MATERIAL DE TRABAJO

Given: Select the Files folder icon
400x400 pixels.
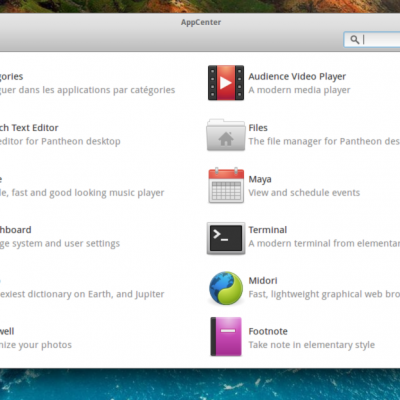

==

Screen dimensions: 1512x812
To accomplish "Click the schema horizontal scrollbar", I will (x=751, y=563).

==

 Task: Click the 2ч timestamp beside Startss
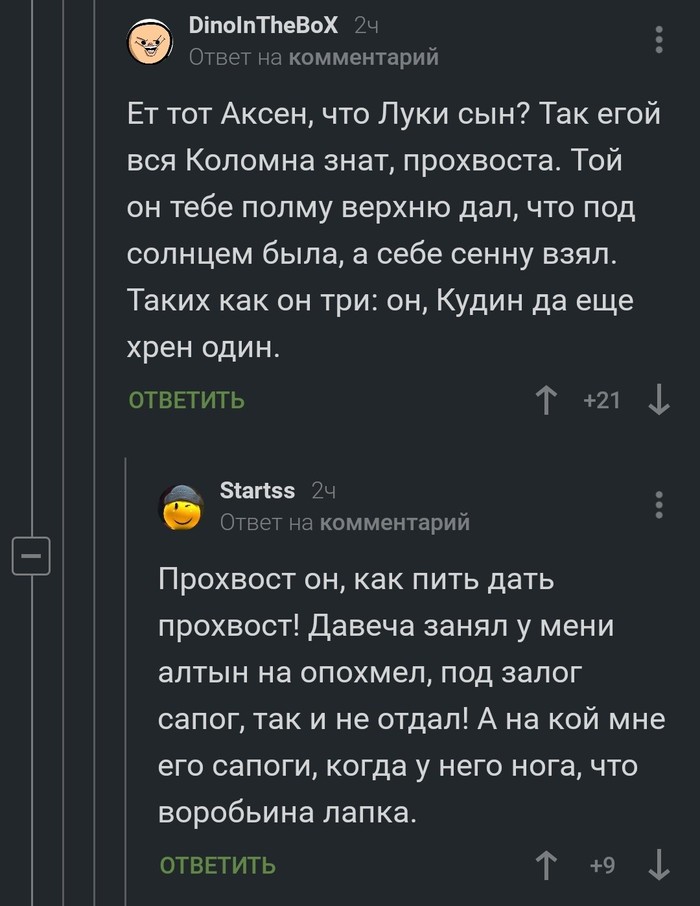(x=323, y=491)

REQUISITOS DEL EJERCICIO
Transcriba sin cambio alguno las líneas del material desde la que contiene "Given: Select the Files folder icon" hasta la que contiene "400x400 pixels.", ambas incluidas.

RESULTADO COMPLETO
Given: Select the Files folder icon
400x400 pixels.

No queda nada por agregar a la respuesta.